11 May

How often have you felt good because you've eaten better, then stepped on the scale only to see no change and revert back to your old habits? Our society has become so obsessed with weight loss and the number on the scale, but in all honesty, health is so much more than that! The number on the scale does not show the bigger picture of health. Here’s why you should try not equate your health to the number on the scale.

1. Remember that your body is changing when you adopt a healthier lifestyle, but these changes may not be evident in the weight straight away. You may be gaining more lean muscle mass while losing fat, which won’t show on the scale. Muscle and fat weigh the same however; muscle is denser so it takes up less space on the body, and it stores water with it. Therefore, instead of looking at the number on the scale look at how your clothes are fitting! Your body's metabolism and system will also start improving, but this takes time especially if you are older or have dieted a lot. Normally, with time the weight loss will improve IF your body needs to lose weight.

2. Weight fluctuates each day. This could be due to water retention secondary to excessive salt intake or your hormones. What you ate or drank during the day before weighing yourself could also influence the number on the scale. Limit yourself to doing weight check-ins once a week and try to weigh yourself on the same day at the same time for the most accurate measurement. Alternatively, skip weighing yourself altogether if it is going to affect your emotions negatively. It can act as an obstruction in your journey.

3. Just because someone is thin, does not mean that they are healthy. A heavier person could have better overall health due to healthy eating habits and good activity levels in comparison to someone who is thin with poor eating habits and activity levels. This is why health needs to be assessed holistically. This involves looking at other health indicators (in addition to weight) such as energy levels, digestive health, mood, sleep, physical fitness and lab values such as insulin sensitivity, blood pressure, cholesterol, triglycerides and blood sugar levels. Keep in mind that improved lab values such as insulin sensitivity, cholesterol levels, blood pressure and blood sugar levels from adopting a healthier lifestyle may not change the number on the scale! 

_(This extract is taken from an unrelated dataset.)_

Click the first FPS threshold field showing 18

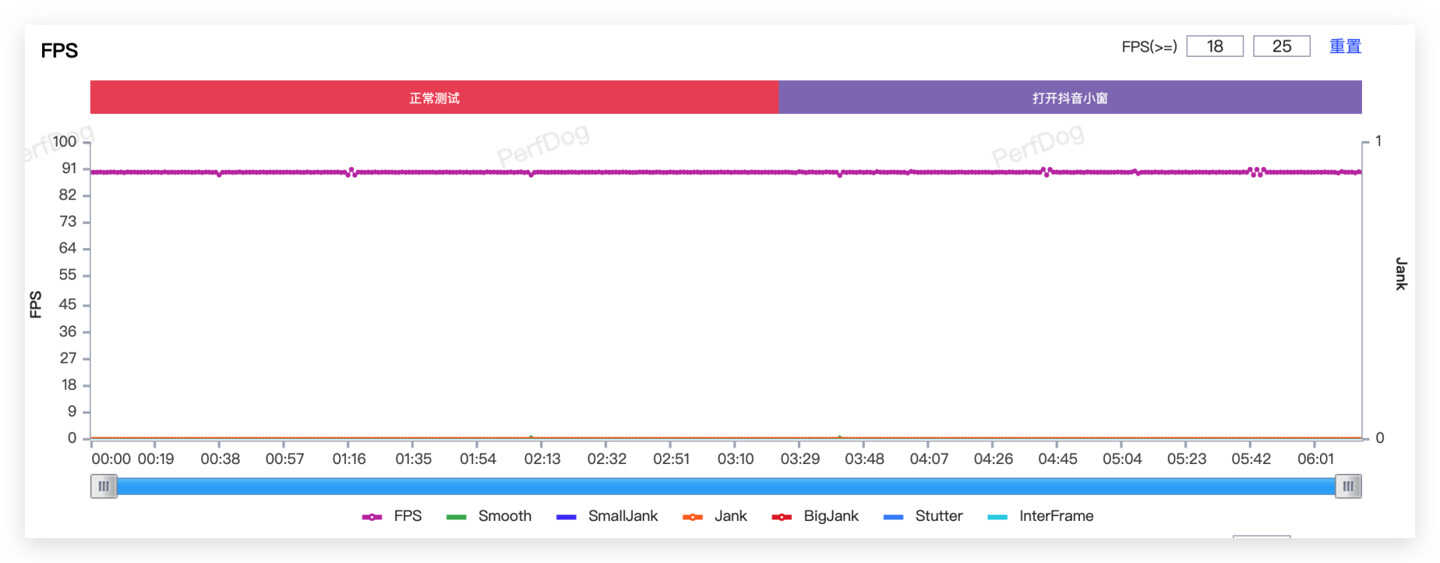coord(1215,46)
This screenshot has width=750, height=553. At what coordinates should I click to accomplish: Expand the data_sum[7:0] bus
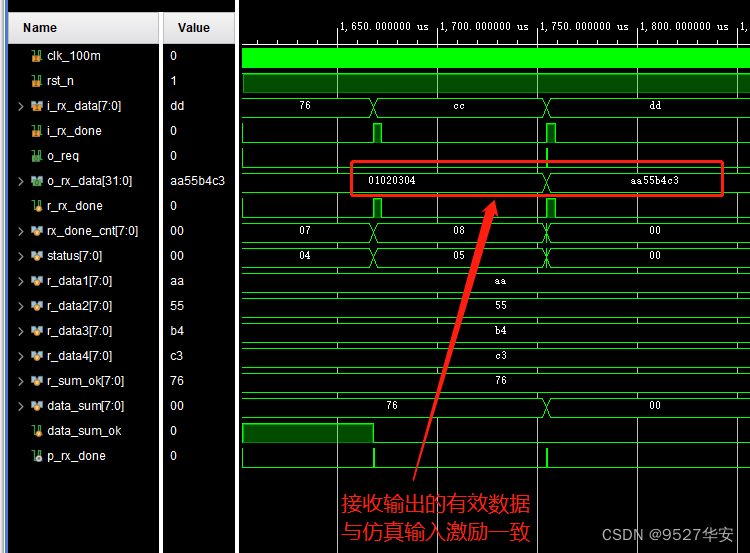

4. Your focus should be more on the process rather the end goal of a weight number. This is because you have to make daily changes to reach that end goal. So focus on feeding your body nutritious food, moving more, getting enough sleep, managing your stress levels and having time for relaxation. When your habits are good, weight loss will follow naturally.

5. Happiness can only be achieved when you are kind to yourself and you love yourself. Don’t let your happiness depend on a number on the scale. This can lead to a lot of negative thoughts about yourself and will make your journey emotionally taxing for no good reason! We can be content and happy with how we are already! Learn to accept yourself and know that you are perfect enough already.

Bottom line: Don’t let the number on the scale dishearten or demotivate you. Rather focus on your healthy habits and how that makes you feel in terms of your happiness, energy levels, mood, sleep and physical fitness. These are all indicators of health and can show that you are getting real results from your efforts at adopting a healthier lifestyle.